Guardi la facciata gialla e arancione, lunga, con le finestre allineate, e sembra un palazzo importante ma normale. Poi scopri che quello che vedi è un frammento: attorno c'erano giardini, terrazze, fontane e una scalinata che scendeva verso la città. Non è stato distrutto da una guerra. È stato costruito sopra.
Fu edificato attorno al 1730 per Ferdinando Vincenzo Spinelli, principe di Tarsia, su progetto di Domenico Antonio Vaccaro — lo stesso del chiostro maiolicato di Santa Chiara.
Non era solo una residenza: era un complesso con giardini terrazzati, ninfei, fontane e una grande scalinata che collegava il palazzo al livello inferiore della città.
Il principe di Tarsia vi raccolse una biblioteca di migliaia di volumi e la aprì al pubblico, cosa rarissima nel Settecento.
Il palazzo ospitava anche una collezione di antichità e strumenti scientifici. Era, nelle intenzioni, un luogo di cultura più che una casa: uno dei tentativi napoletani di trasformare il privilegio aristocratico in istituzione.
Il progetto non sopravvisse al suo fondatore: la biblioteca fu dispersa.
Tra Otto e Novecento l'espansione urbana ha progressivamente occupato i giardini. Sono stati costruiti edifici, aperte strade, cancellate le terrazze.
Della scalinata monumentale e del sistema di giardini resta pochissimo. Quello che si vede oggi è il corpo principale, inglobato in un tessuto urbano che gli è cresciuto addosso.

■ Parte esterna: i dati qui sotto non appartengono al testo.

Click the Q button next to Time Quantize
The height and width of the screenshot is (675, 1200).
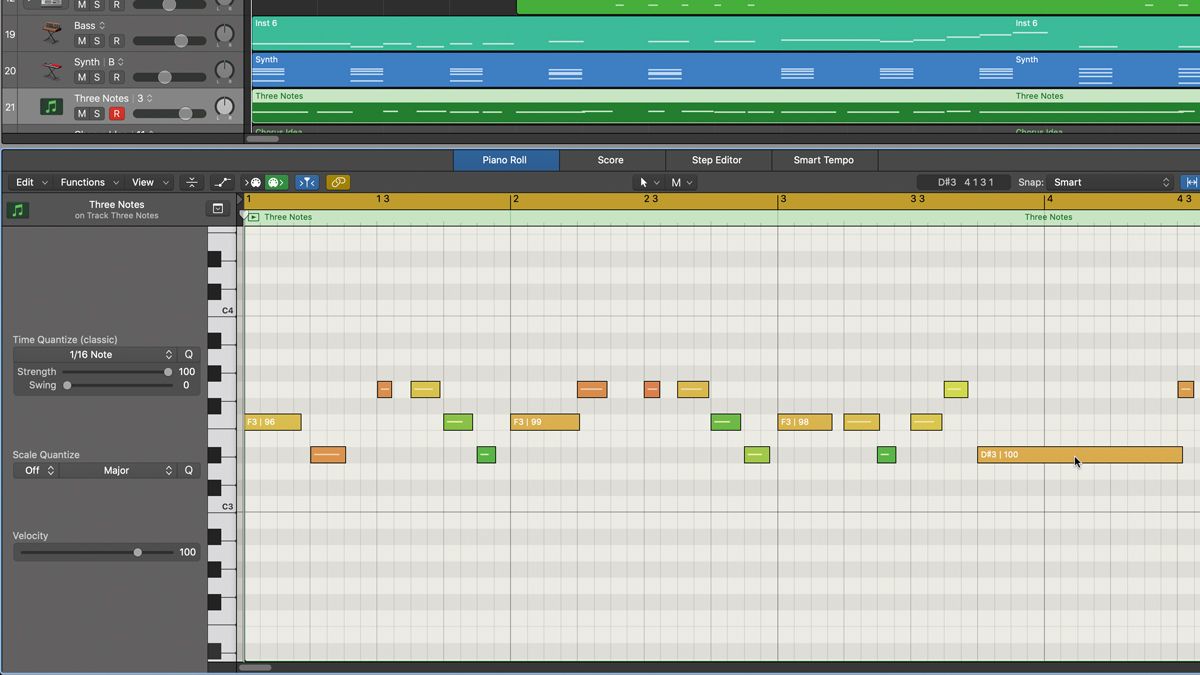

Perché racconta una cosa che a Napoli è successa decine di volte: il patrimonio non si perde solo per catastrofi, si perde per addizione. Nessuno ha demolito Palazzo Tarsia. Gli hanno solo costruito intorno finché non è rimasto niente da vedere.
Zona Tarsia, tra Montesanto e il corso Vittorio Emanuele. La facciata si guarda dalla strada. È vicino alla funicolare di Montesanto e alla Pignasecca.